I see this W124 (273k km on it, but how many times? :lol:) around my block, so it would be easy to tow this to my backyard and I have car inspection pit. I think I have simple mechanical jack for uplifting the car. Furthermore, I have many tools, not car specific, but more for house maintenance.

If I know nothing practical on cars, would it be "profitable" to pursuit the owner and convince him to get more details and just some base for BIFL endeavour?

https://geekpic.net/pm-U7HKI3.html
https://geekpic.net/pm-6THTBC.html

The interior was in acceptable condition (for cheapskate like me) and it meant somebody used it in "recent" past.

It's possible that's a project on hold for somebody, we're industrious as a nation. Hmm. Thinking about ethical way to leave my contact to the owner. In the past, I saw brothels/prostitutes putting shitty quality paper behind wind shields. That's bad karma.

It seems too unethical to open hood at night, to get more info. Are you master on it and could provide some info based on some photos? I think boils down to sounds and "easiness" of the ride to get proper info on car.

On the other hand, we have new neighbour. Bald and muscular. He has fleet of 4-6x new Mercedeses (I don't want to know model) and he repairs them and others for clients. He built another house ("a hotel") on the plot. There was once argument with his ex, the Police needed to intervene. "You stole cars in Germany!" - that's what she said :lol: . Moving to the point, I think I would ask him for help (for money), but I don't know how to talk ex-mafia members :lol: . I don't know what can I bring to the table, because he could consider my behaviour outright crazy (buying 40 years old car) and my 200-400 PLN could be laughable for him, but I think he likes money and selling 1h of his know-how (if it's beater worth effort or not) sounds good (at least for me :lol: ).
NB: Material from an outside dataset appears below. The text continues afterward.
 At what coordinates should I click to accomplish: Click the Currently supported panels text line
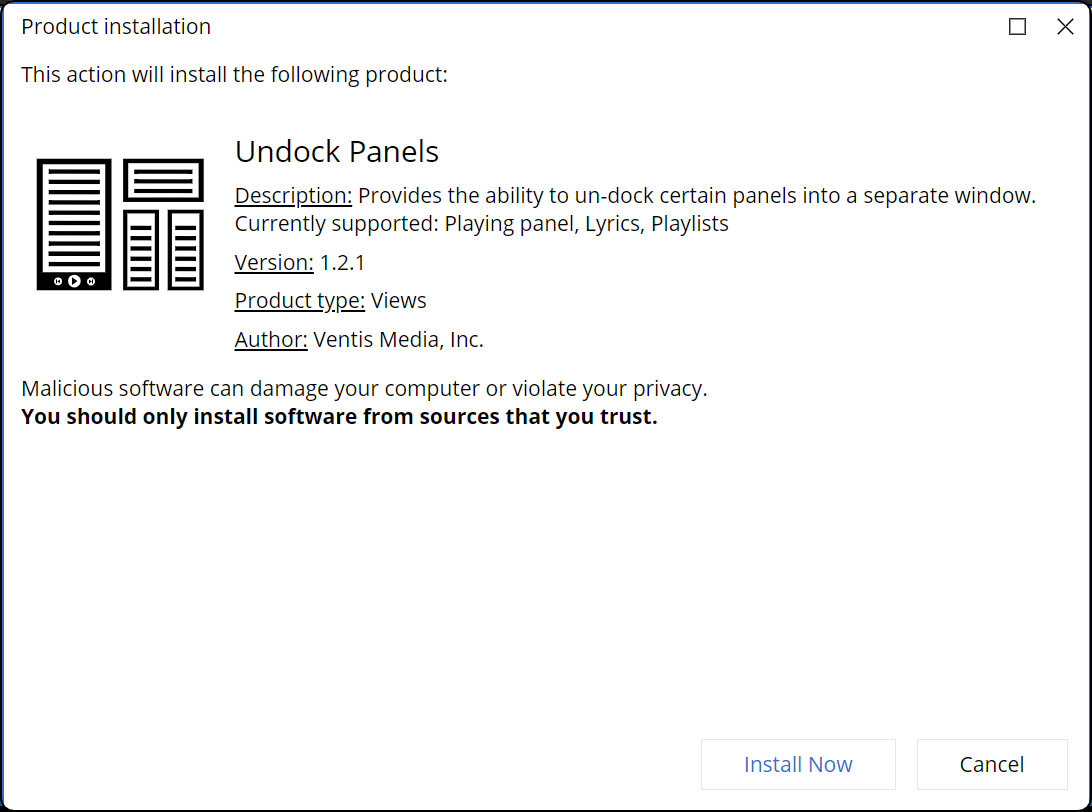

What's possible solution space?

There's this:
https://www.youtube.com/watch?v=JxQEr2Tjpzk
but it's 100h*X of talent and skills.

Sorry for pushing learning process to the teacher.

User avatar
Sclass
Posts: 2791
Joined: Tue Jul 10, 2012 5:15 pm
Location: Orange County, CA

Re: BIFL Car?

Post by Sclass »

No don’t do that. I’ve mentioned that I don’t recommend these cars on this forum.

M
Posts: 423
Joined: Wed Sep 29, 2010 7:34 pm

Re: BIFL Car?

Post by M »

I always have this intention with every car. The first car I bought out of high school was a small chevy economy car. I thought I would keep it forever...
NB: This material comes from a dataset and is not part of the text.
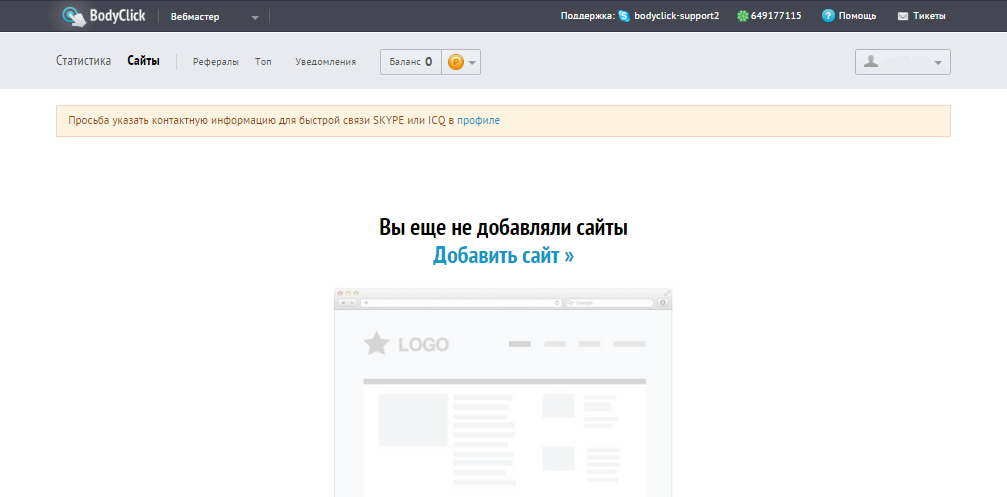
Task: Click the blue Помощь question mark icon
Action: point(828,16)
In reality, the amount of time and money I spent repairing it kept going up every year. It kept burning more and more oil every year, and the frame had so much rust there were holes where I could fit two fingers into. The lower quarter panels completely rusted away, two different exhaust systems completely rusted away, and the bottom of the doors had rusted away (as in, they did not exist anymore). Around the time I thought about getting rid of it for safety reasons the transmission failed out of the blue. The car was only 13 years old.
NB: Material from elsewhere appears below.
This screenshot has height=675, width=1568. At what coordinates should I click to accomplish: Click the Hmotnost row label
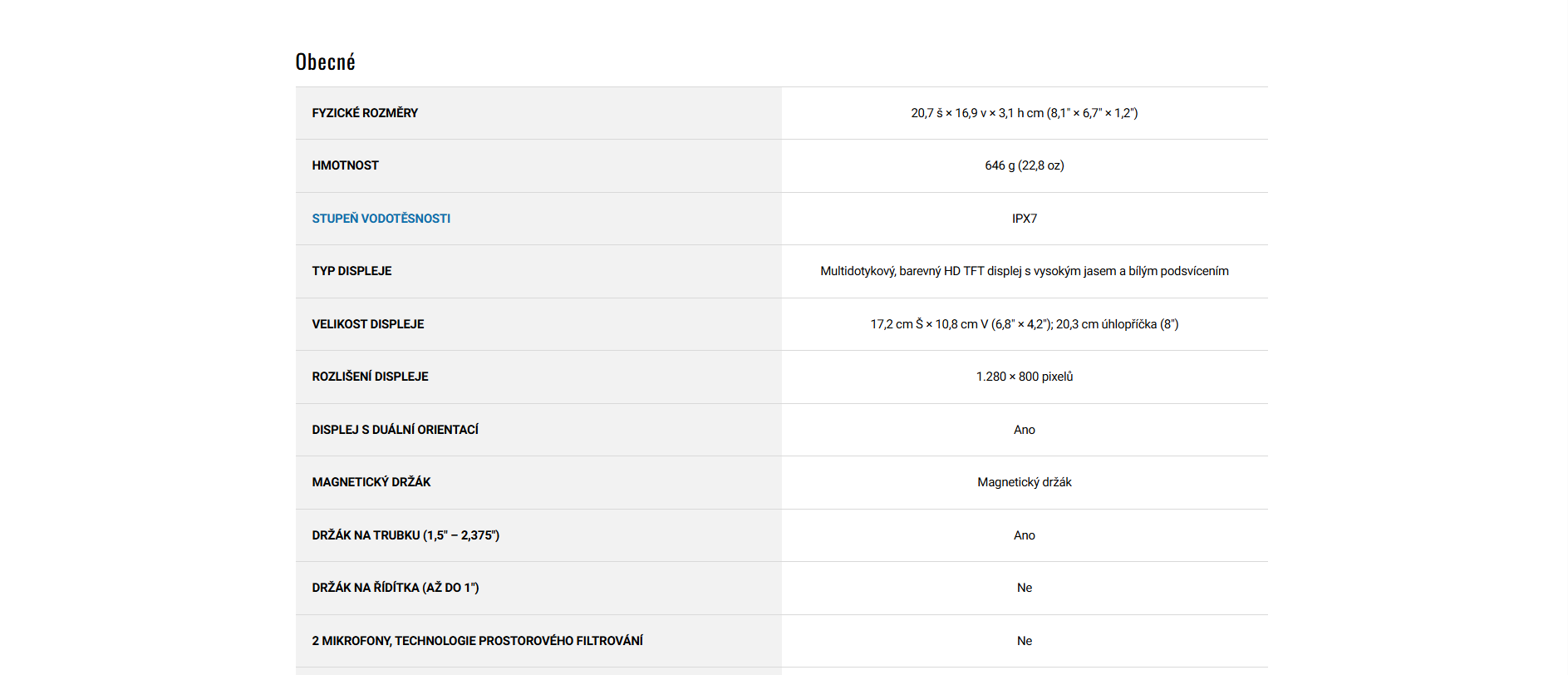(x=345, y=165)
I replaced this with another small car - Toyota yaris this time. It is now 15 years old. The exhaust system has rust holes in it, there is rust all over the sub frame, and some 1/2" inch bolts holding the sub frame together have rusted away somehow ( these were replaced...). I'm guessing it has another 5 years left before the rust takes it.

Where I live they spend half the year dumping salt on the road. The rust destroys everything eventually.